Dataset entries
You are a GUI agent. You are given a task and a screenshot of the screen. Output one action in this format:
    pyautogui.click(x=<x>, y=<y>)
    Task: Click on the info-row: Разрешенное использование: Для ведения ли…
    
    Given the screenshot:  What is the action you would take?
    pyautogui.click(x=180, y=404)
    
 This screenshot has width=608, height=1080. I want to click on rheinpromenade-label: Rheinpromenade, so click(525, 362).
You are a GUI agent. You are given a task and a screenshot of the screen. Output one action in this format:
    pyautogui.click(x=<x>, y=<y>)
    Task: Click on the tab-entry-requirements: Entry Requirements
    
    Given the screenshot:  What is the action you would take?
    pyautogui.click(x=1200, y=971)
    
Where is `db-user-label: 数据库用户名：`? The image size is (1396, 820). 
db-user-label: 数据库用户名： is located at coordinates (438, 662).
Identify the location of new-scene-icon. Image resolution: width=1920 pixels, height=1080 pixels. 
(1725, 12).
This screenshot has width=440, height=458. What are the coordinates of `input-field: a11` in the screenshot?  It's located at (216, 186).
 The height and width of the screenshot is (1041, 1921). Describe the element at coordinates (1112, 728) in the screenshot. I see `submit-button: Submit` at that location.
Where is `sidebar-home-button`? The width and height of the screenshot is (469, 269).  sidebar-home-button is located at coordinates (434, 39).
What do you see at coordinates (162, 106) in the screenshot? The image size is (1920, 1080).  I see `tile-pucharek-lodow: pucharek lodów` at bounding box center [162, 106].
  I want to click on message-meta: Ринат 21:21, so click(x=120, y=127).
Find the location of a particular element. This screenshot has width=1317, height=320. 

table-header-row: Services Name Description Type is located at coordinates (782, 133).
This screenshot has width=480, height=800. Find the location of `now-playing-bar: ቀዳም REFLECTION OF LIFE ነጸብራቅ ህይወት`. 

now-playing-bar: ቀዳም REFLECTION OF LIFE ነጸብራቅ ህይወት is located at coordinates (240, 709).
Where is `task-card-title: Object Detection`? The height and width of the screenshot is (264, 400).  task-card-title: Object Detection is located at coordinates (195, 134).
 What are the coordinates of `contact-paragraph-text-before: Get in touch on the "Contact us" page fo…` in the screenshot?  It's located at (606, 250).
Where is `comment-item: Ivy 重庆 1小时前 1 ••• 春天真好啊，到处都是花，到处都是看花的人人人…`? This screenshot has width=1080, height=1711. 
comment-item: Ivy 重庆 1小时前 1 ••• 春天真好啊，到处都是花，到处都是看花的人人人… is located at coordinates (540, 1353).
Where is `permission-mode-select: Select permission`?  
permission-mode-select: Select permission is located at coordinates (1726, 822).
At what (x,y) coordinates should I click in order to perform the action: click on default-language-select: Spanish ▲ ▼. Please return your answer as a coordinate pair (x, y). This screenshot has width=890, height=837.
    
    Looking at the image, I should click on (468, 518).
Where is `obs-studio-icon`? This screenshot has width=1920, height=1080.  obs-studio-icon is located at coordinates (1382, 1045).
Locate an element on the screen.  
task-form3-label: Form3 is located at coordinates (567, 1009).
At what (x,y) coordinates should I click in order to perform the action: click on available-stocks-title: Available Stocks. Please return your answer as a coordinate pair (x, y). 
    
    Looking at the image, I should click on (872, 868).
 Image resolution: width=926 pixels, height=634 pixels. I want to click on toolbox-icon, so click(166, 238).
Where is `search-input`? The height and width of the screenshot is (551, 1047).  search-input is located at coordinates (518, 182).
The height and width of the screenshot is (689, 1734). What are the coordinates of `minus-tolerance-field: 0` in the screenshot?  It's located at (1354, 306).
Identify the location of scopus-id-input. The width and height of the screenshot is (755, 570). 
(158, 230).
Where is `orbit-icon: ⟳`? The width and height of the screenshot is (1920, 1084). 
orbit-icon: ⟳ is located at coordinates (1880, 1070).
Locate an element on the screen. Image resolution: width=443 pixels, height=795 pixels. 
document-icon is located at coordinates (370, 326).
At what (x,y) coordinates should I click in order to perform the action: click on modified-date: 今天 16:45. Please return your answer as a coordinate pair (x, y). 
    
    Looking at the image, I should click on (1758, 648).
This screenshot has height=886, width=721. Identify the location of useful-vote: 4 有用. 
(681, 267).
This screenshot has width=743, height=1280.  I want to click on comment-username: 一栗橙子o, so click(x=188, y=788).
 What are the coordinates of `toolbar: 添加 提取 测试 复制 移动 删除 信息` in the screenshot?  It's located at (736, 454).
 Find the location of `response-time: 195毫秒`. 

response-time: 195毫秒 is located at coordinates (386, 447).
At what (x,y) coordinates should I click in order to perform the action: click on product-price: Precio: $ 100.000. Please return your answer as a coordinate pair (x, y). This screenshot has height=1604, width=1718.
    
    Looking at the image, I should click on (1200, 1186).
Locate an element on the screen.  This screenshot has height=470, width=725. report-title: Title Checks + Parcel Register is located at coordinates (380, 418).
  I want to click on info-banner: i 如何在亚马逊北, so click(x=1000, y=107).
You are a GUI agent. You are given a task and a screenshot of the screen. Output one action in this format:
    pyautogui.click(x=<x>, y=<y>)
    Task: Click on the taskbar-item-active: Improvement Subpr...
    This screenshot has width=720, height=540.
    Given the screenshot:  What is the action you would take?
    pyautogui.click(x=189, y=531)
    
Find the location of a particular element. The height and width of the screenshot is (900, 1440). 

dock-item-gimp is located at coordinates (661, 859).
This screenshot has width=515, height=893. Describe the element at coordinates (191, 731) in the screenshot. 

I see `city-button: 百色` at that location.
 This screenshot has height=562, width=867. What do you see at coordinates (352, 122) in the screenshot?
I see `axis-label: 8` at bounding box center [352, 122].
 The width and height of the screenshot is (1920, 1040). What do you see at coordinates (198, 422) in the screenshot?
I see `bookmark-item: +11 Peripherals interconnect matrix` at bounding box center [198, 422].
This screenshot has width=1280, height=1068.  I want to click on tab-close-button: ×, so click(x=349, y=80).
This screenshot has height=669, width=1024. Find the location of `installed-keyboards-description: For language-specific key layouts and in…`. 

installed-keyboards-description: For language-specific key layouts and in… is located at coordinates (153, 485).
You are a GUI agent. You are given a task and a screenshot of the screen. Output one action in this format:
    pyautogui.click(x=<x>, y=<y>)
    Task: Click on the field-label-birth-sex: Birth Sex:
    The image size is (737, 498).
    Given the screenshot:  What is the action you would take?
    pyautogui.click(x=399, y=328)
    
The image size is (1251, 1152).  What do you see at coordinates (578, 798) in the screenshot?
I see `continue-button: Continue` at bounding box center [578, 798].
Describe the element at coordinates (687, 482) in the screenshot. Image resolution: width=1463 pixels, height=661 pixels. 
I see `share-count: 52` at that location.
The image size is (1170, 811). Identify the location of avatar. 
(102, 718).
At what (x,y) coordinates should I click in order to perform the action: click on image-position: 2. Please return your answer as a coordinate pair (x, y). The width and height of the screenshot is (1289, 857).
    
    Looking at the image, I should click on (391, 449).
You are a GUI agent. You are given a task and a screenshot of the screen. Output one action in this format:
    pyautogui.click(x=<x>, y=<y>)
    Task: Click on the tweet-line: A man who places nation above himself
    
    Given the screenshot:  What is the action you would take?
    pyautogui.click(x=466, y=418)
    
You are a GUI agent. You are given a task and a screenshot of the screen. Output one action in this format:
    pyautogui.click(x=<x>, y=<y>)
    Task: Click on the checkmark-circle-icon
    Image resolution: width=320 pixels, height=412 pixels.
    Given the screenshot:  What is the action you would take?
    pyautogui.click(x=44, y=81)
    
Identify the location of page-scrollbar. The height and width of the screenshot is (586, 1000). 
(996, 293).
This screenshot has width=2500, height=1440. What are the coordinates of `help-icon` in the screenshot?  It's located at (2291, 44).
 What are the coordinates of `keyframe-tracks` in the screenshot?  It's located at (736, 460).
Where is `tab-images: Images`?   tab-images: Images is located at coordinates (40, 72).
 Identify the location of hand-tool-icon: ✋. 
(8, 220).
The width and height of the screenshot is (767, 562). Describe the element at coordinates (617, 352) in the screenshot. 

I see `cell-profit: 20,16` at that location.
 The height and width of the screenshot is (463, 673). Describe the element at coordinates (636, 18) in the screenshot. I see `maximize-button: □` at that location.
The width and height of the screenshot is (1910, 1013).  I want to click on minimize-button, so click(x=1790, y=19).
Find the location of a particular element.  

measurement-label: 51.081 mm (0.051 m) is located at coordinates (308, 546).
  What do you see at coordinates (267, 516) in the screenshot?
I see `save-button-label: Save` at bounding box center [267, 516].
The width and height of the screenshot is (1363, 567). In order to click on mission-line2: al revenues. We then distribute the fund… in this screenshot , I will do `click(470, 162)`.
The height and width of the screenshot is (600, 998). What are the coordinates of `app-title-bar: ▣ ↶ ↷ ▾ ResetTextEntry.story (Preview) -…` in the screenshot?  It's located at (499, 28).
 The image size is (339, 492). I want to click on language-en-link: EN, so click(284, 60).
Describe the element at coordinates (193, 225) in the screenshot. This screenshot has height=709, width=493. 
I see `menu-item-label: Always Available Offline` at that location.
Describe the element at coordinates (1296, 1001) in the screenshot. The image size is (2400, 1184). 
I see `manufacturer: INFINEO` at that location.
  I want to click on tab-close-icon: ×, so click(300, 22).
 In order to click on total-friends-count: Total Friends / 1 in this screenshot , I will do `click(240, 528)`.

### WORK ITEM
Write out the records word for word, starting with their first line and ending with the line that contains "pyautogui.click(x=180, y=404)", both included.

### TASK OUTPUT
You are a GUI agent. You are given a task and a screenshot of the screen. Output one action in this format:
    pyautogui.click(x=<x>, y=<y>)
    Task: Click on the info-row: Разрешенное использование: Для ведения ли…
    
    Given the screenshot:  What is the action you would take?
    pyautogui.click(x=180, y=404)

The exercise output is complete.